[EXERCISE OBJECTIVE]
Beneath this instruction is a block of data; output from it exactly the lines that run from the one containing "This screenshot has height=668, width=1168." through the one containing "Given: Click Samuel Bassey's profile photo", inclusive.

[SOURCE MATERIAL]
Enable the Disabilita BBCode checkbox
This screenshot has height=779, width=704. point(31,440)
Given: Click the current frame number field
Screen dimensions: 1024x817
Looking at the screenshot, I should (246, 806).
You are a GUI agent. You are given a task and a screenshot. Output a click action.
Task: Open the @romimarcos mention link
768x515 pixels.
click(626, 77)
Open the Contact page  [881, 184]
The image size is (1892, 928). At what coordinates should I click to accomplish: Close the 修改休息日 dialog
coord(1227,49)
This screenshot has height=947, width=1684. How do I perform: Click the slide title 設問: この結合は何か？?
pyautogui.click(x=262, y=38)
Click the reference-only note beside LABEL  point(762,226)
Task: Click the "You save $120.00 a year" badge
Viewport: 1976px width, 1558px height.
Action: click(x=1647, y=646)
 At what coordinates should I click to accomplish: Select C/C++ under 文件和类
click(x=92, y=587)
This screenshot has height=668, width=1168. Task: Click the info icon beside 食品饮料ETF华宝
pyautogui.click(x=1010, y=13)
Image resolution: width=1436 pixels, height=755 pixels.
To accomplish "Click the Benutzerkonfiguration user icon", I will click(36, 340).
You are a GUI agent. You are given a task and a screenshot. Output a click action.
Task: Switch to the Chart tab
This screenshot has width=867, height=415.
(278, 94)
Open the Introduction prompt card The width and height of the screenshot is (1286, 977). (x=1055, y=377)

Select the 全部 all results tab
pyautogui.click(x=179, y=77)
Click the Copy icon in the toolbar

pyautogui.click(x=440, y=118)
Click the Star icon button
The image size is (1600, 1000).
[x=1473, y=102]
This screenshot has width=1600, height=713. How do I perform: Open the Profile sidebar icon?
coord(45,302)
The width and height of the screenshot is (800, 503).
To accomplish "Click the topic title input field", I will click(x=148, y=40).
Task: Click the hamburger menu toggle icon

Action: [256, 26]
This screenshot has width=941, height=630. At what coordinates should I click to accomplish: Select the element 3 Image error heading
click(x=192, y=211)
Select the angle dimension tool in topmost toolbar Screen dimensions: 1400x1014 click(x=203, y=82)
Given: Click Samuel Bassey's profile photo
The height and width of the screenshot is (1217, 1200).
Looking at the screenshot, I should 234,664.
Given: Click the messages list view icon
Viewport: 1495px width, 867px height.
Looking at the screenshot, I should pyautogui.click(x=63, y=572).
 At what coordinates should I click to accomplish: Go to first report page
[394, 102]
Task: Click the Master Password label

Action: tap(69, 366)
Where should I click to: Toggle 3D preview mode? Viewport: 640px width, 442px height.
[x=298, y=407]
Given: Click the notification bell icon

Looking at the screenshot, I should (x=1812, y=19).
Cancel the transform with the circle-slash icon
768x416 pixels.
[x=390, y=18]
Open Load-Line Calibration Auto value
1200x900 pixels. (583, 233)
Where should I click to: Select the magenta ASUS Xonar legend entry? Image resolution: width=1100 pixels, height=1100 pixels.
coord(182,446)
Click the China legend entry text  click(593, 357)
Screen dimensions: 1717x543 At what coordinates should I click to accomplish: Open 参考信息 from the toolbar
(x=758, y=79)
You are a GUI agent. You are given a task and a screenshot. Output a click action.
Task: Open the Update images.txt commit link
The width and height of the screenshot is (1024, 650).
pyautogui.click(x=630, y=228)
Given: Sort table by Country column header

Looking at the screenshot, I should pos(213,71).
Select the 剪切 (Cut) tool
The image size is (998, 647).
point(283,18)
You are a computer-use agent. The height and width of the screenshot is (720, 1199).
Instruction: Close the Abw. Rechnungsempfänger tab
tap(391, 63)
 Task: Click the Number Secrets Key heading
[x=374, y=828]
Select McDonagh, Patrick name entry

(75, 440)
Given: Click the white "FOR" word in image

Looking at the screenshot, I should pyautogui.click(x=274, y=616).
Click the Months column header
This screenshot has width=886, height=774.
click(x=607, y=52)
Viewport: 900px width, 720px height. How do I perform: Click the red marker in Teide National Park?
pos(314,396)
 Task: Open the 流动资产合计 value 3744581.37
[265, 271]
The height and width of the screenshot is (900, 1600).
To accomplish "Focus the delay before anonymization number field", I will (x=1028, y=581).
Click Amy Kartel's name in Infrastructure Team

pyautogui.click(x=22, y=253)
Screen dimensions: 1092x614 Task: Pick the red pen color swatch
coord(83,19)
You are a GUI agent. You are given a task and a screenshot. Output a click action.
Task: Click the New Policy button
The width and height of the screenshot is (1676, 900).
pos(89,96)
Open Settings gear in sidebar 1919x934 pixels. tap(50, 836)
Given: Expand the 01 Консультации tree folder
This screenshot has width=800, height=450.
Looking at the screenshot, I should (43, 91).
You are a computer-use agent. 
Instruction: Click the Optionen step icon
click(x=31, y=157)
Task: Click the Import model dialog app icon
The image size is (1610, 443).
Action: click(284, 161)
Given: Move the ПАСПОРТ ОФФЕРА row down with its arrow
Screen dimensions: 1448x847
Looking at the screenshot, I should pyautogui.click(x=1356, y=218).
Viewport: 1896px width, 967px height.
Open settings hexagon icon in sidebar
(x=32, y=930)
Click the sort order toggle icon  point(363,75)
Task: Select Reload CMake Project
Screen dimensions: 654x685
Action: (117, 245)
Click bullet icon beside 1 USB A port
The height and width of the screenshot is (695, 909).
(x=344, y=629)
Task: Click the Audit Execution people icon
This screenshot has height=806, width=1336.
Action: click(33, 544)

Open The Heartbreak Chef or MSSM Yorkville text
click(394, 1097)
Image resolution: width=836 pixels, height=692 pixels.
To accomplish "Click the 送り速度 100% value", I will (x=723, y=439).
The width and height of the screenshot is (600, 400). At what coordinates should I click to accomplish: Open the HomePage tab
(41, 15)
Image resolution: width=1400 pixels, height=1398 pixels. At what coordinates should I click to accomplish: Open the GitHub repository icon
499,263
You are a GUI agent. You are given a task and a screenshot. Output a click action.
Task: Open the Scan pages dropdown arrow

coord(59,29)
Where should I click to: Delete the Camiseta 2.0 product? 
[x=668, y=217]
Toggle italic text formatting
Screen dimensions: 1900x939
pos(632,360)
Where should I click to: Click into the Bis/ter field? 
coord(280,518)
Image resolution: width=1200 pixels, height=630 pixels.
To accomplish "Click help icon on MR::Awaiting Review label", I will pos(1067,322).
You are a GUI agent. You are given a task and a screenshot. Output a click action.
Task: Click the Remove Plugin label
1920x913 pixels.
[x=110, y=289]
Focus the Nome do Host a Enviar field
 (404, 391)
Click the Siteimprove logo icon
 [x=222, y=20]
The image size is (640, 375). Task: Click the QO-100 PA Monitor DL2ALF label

[EXERCISE OUTPUT]
This screenshot has height=668, width=1168. Task: Click the info icon beside 食品饮料ETF华宝
pyautogui.click(x=1010, y=13)
Image resolution: width=1436 pixels, height=755 pixels.
To accomplish "Click the Benutzerkonfiguration user icon", I will click(36, 340).
You are a GUI agent. You are given a task and a screenshot. Output a click action.
Task: Switch to the Chart tab
This screenshot has width=867, height=415.
(278, 94)
Open the Introduction prompt card The width and height of the screenshot is (1286, 977). (x=1055, y=377)

Select the 全部 all results tab
pyautogui.click(x=179, y=77)
Click the Copy icon in the toolbar

pyautogui.click(x=440, y=118)
Click the Star icon button
The image size is (1600, 1000).
[x=1473, y=102]
This screenshot has width=1600, height=713. How do I perform: Open the Profile sidebar icon?
coord(45,302)
The width and height of the screenshot is (800, 503).
To accomplish "Click the topic title input field", I will click(x=148, y=40).
Task: Click the hamburger menu toggle icon

Action: [256, 26]
This screenshot has width=941, height=630. At what coordinates should I click to accomplish: Select the element 3 Image error heading
click(x=192, y=211)
Select the angle dimension tool in topmost toolbar Screen dimensions: 1400x1014 click(x=203, y=82)
Given: Click Samuel Bassey's profile photo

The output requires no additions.